*** DATA SECTION ***

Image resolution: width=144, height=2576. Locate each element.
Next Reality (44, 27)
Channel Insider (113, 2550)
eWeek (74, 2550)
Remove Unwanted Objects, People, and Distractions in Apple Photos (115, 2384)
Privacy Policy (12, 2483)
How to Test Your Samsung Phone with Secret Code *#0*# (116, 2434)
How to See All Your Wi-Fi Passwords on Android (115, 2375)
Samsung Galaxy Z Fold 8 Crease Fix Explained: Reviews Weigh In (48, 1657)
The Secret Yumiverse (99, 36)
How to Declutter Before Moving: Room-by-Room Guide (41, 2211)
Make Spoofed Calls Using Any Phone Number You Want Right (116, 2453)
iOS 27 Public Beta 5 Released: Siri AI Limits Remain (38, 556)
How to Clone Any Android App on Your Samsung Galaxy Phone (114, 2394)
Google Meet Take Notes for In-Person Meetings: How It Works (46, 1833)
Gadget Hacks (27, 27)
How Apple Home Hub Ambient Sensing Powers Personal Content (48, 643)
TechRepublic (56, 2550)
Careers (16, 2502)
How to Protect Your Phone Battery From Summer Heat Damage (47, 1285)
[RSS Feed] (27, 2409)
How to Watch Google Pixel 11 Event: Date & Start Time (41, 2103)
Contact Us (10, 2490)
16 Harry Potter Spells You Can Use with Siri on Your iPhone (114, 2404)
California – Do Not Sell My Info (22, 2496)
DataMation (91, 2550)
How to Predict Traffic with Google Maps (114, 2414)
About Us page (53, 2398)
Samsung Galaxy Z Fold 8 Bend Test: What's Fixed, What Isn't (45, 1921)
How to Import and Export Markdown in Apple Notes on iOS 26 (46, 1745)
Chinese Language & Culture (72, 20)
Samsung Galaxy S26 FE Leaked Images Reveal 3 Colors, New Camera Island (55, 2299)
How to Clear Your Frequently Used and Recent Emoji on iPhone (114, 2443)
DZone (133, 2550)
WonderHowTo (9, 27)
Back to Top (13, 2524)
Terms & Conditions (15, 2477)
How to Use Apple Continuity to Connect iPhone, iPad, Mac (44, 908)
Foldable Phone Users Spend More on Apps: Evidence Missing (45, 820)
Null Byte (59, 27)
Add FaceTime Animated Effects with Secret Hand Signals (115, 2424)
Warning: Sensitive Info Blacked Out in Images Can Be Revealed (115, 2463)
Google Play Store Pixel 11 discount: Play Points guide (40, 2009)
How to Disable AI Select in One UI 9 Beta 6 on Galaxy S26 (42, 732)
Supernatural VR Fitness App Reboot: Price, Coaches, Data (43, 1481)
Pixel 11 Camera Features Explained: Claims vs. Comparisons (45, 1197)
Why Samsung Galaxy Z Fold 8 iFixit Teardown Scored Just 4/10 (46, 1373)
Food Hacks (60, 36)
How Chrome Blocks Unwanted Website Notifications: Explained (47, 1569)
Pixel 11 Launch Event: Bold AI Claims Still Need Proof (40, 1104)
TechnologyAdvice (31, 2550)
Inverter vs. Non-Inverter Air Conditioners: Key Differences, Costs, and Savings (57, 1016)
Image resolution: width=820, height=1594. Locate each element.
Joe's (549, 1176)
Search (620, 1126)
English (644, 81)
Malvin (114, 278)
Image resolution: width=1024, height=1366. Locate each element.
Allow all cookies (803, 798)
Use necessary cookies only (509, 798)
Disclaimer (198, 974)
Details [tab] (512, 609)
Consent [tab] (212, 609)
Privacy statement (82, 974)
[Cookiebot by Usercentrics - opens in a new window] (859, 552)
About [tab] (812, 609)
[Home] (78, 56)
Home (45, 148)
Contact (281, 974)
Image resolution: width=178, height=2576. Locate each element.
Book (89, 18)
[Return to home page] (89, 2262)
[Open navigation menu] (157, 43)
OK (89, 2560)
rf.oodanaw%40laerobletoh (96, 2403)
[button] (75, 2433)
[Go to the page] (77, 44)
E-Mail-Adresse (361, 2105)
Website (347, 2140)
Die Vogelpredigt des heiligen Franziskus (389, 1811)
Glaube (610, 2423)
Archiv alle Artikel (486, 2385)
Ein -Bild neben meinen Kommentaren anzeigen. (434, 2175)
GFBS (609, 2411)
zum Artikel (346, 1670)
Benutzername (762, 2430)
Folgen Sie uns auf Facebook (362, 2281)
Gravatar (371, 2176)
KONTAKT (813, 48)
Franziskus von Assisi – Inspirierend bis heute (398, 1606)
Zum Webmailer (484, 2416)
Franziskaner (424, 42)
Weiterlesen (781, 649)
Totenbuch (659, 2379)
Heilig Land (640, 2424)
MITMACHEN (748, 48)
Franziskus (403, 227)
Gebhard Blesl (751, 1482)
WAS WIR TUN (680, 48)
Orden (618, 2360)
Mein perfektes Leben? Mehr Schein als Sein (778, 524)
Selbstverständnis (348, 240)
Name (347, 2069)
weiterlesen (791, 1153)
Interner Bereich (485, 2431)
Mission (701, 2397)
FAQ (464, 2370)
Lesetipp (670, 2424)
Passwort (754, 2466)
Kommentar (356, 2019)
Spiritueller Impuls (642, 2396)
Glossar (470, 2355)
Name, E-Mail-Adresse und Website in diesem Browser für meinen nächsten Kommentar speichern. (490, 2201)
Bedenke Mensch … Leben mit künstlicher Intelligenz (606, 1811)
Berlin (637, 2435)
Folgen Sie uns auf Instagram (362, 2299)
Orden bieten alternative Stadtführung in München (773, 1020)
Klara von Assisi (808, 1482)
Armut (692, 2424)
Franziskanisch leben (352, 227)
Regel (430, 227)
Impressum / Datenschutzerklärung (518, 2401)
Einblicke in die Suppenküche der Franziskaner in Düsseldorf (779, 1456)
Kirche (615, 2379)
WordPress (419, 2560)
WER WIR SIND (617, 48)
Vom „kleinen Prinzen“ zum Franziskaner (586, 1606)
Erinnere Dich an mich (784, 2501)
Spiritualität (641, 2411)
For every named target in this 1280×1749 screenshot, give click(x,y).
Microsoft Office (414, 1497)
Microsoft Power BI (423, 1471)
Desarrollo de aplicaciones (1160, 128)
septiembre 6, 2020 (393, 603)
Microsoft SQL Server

***

WHAT THE EXERCISE ASKS> Run a filter over the data above and keep each line that contains the word "Folgen".

RESULT OF THE EXERCISE>
Folgen Sie uns auf Facebook (362, 2281)
Folgen Sie uns auf Instagram (362, 2299)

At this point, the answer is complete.